#### Exercise instructions
Every line from the first record below down to the line that includes "Task: Open the Save Slot dropdown" must be reproduced exactly; the pictures are not.

————————

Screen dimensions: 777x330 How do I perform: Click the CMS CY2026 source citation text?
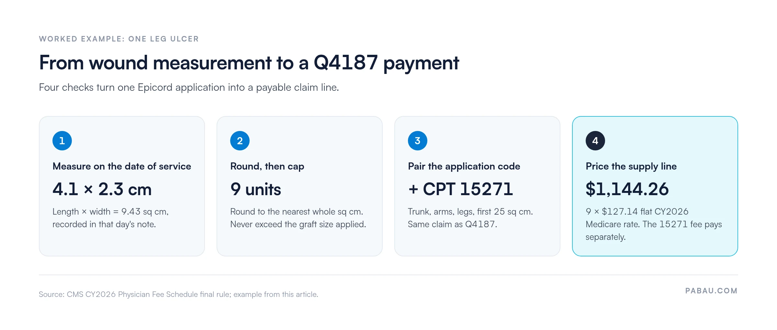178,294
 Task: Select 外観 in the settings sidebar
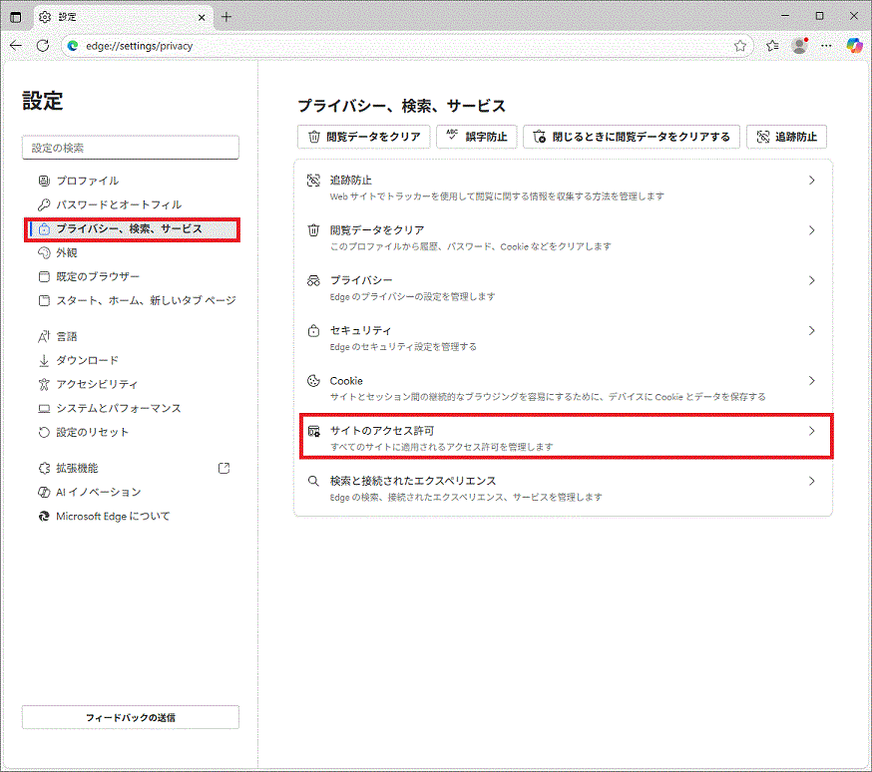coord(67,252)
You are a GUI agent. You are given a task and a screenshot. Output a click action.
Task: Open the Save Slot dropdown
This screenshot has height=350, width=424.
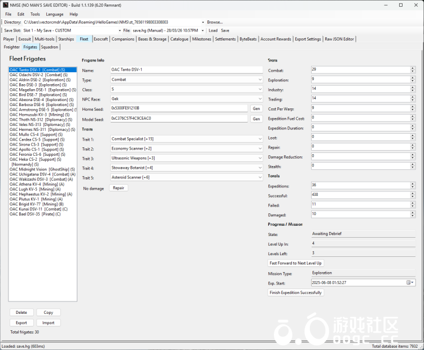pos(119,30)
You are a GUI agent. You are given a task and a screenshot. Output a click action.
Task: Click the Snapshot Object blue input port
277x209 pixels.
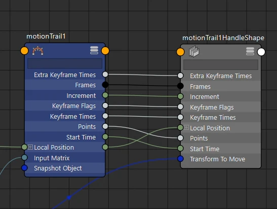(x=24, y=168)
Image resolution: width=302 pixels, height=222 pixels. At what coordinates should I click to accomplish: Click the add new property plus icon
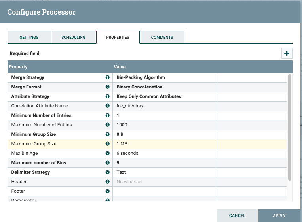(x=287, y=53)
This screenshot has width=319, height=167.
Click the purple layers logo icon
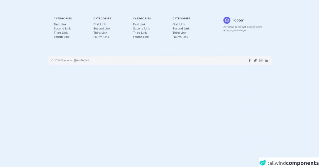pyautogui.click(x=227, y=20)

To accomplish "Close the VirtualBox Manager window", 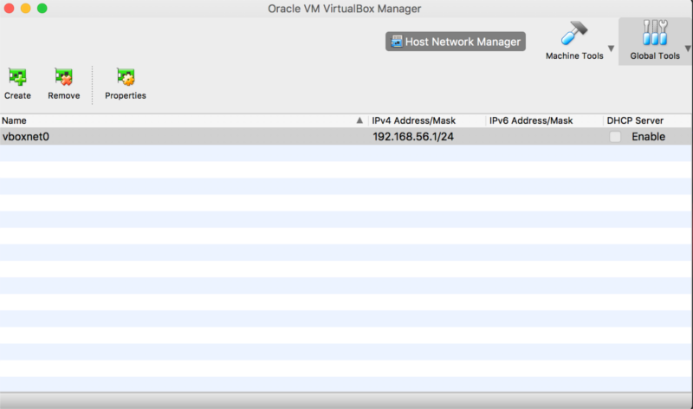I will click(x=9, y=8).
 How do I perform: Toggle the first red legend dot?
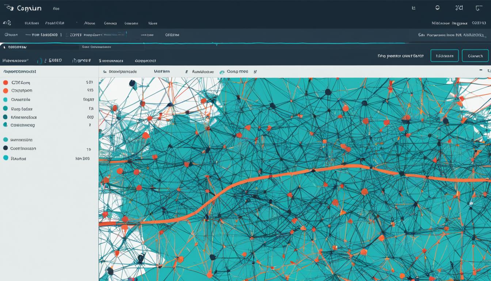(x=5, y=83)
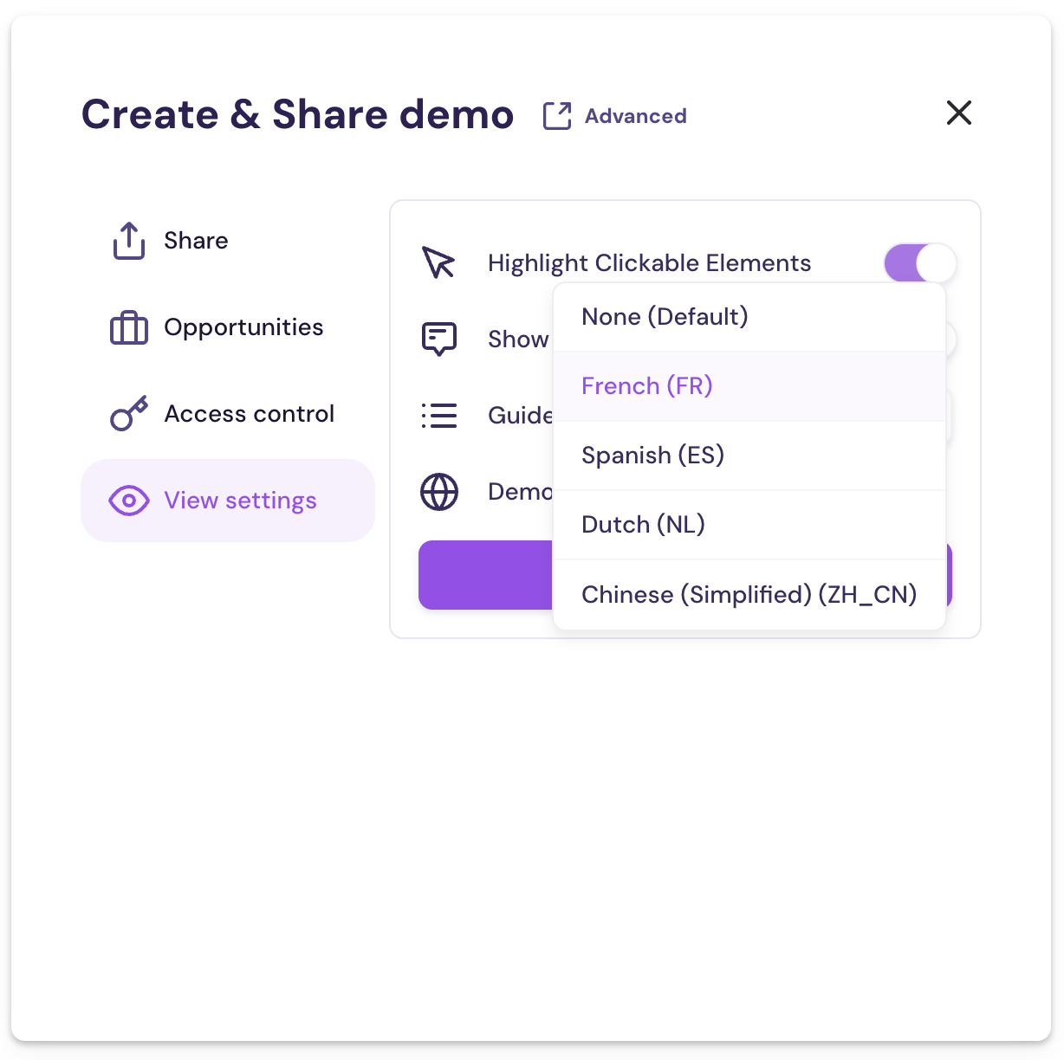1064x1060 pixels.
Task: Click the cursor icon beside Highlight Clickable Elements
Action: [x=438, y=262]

————————

#### Output
Screen dimensions: 777x330 How do I perform: Click the CMS CY2026 source citation text?
178,294
 Task: Select 外観 in the settings sidebar
coord(67,252)
You are a GUI agent. You are given a task and a screenshot. Output a click action.
Task: Open the Save Slot dropdown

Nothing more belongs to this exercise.